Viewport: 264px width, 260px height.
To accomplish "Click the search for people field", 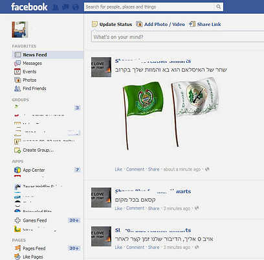I will pos(149,7).
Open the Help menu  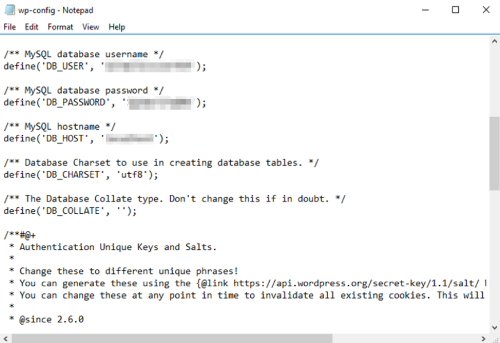coord(117,27)
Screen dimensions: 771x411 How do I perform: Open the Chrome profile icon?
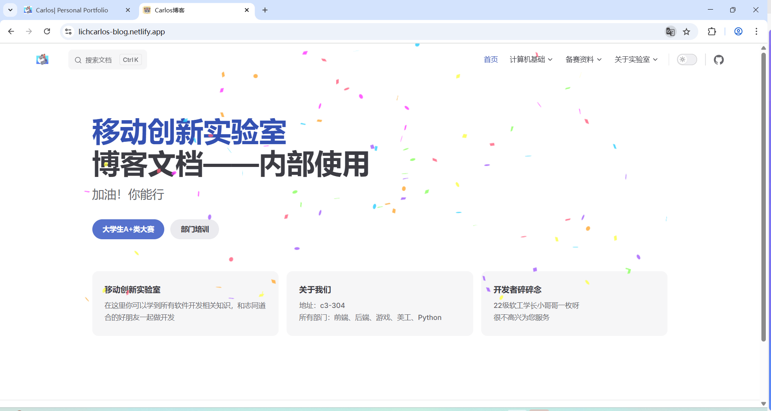coord(738,32)
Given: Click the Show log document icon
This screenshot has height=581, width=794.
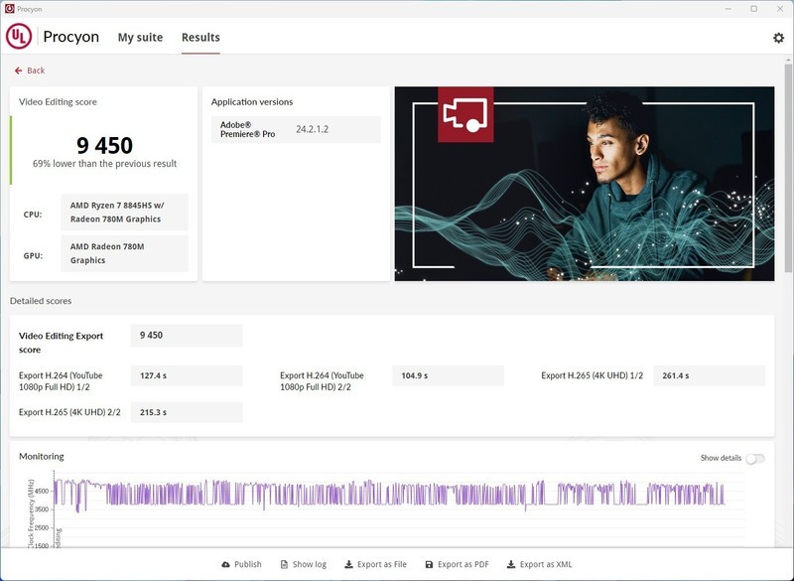Looking at the screenshot, I should [285, 564].
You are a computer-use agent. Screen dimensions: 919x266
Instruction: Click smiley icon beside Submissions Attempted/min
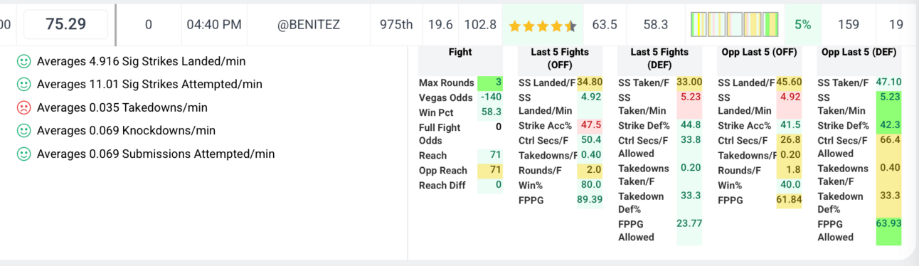pos(23,154)
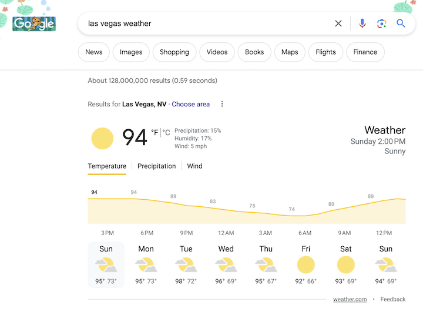Filter results by News
This screenshot has width=423, height=312.
tap(94, 52)
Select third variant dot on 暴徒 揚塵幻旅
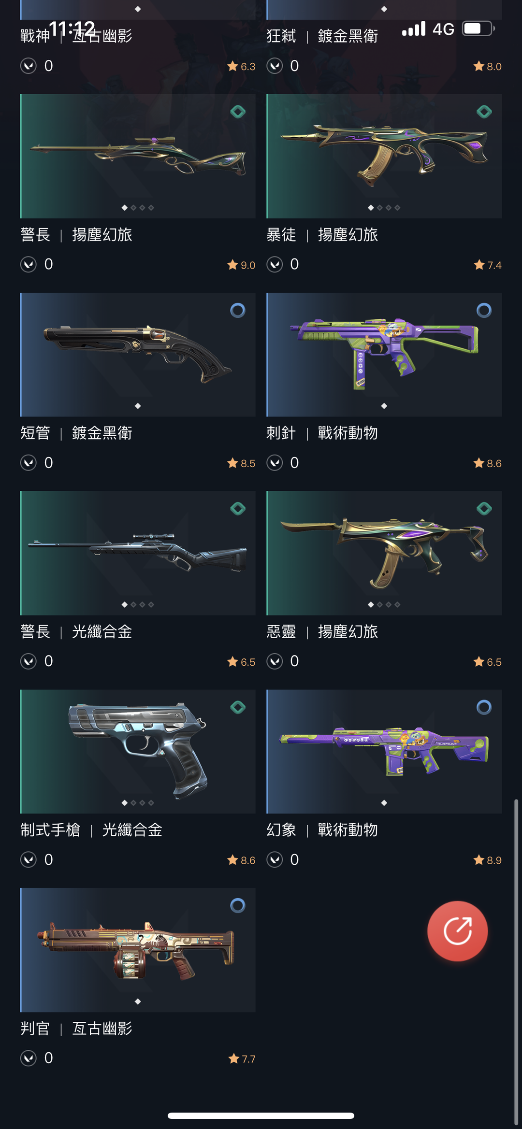522x1129 pixels. click(x=388, y=208)
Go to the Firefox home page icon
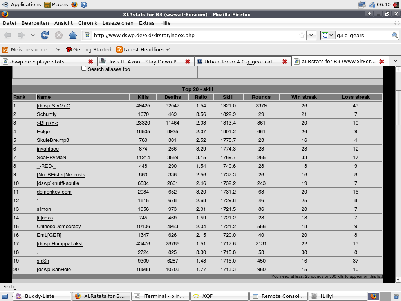This screenshot has width=401, height=301. click(x=72, y=35)
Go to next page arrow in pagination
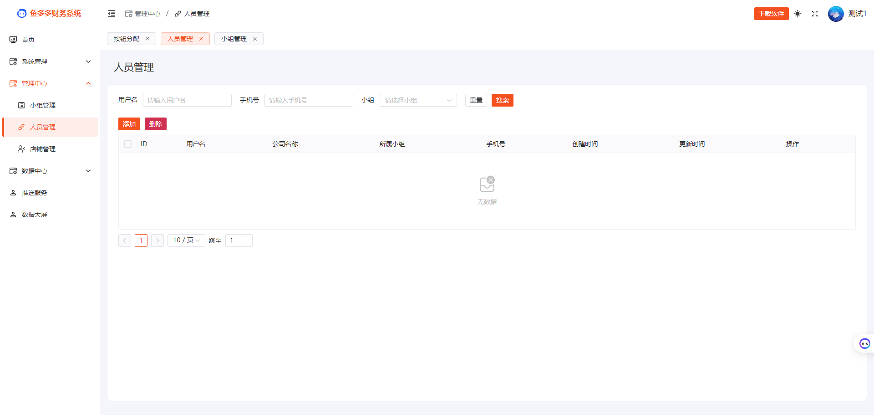This screenshot has height=415, width=874. (158, 241)
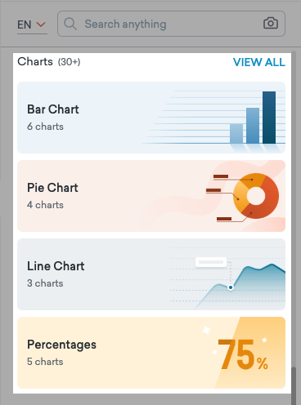Click the '5 charts' count text
This screenshot has width=301, height=405.
(x=45, y=362)

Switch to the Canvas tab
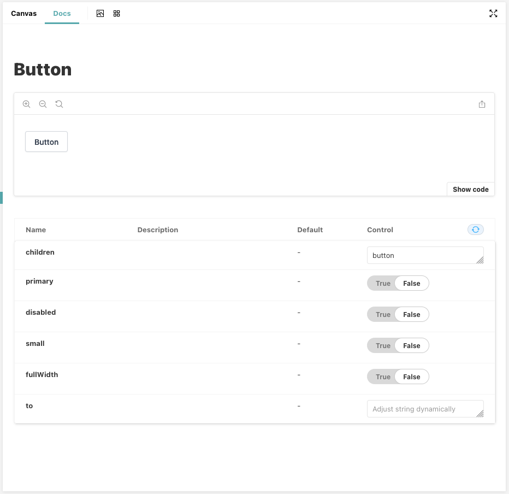click(23, 13)
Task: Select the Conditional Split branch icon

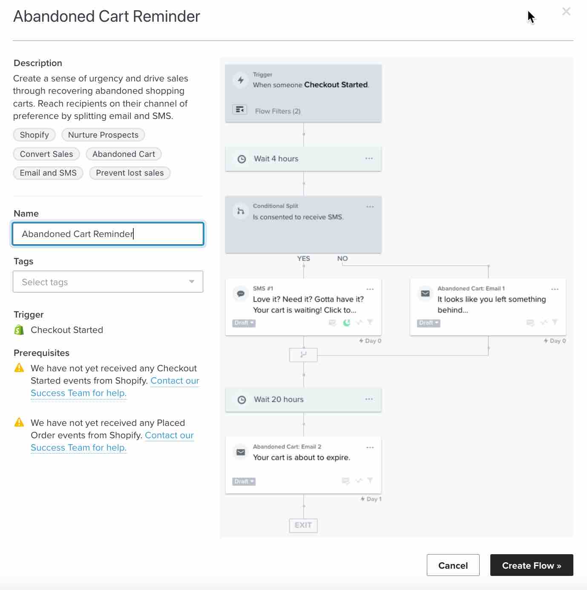Action: [240, 211]
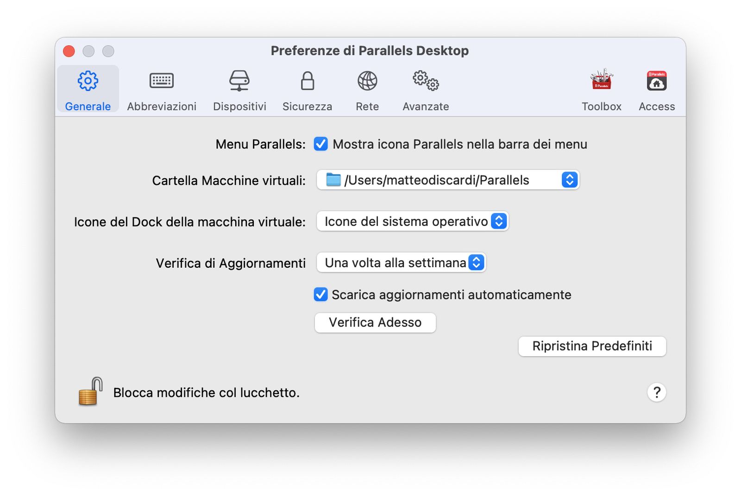Uncheck Mostra icona Parallels nella barra
741x496 pixels.
(x=321, y=144)
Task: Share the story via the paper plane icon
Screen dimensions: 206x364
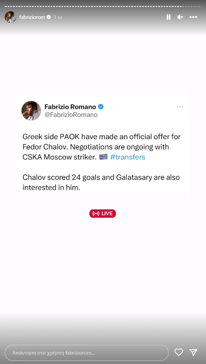Action: [193, 352]
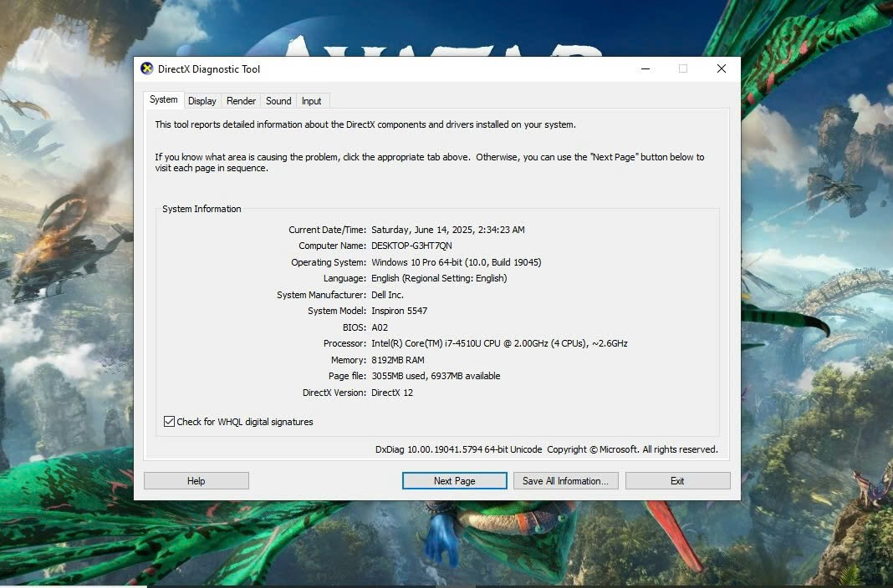Minimize the DirectX Diagnostic Tool window
This screenshot has height=588, width=893.
point(644,69)
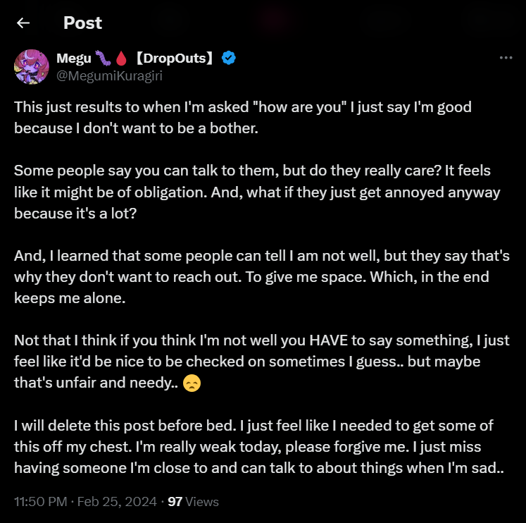Open the @MegumiKuragiri handle link
This screenshot has height=523, width=526.
point(109,76)
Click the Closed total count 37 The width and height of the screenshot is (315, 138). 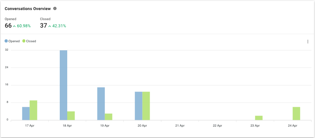point(44,26)
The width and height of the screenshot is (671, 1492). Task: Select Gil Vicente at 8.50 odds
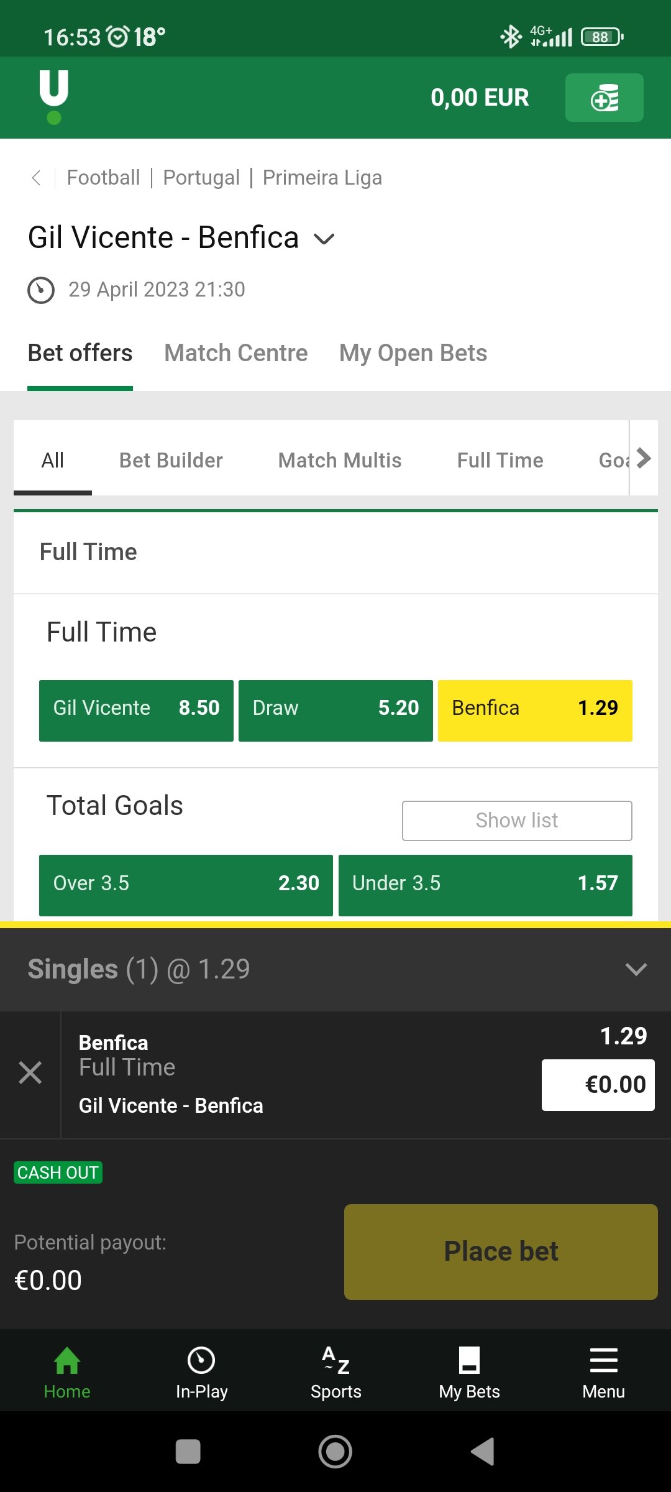[136, 711]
____
__What the exercise asks__.
Look through the listing above for the line with "Switch to the Canvas tab" and the line with "Task: Share the". Write out exactly those lines and everything between, leaving out pictures.

__Output of the exercise__.
Switch to the Canvas tab
click(23, 13)
Task: Select the Conditional Split branch icon

Action: [240, 211]
Uncheck Mostra icona Parallels nella barra
741x496 pixels.
(x=321, y=144)
Task: Share the story via the paper plane icon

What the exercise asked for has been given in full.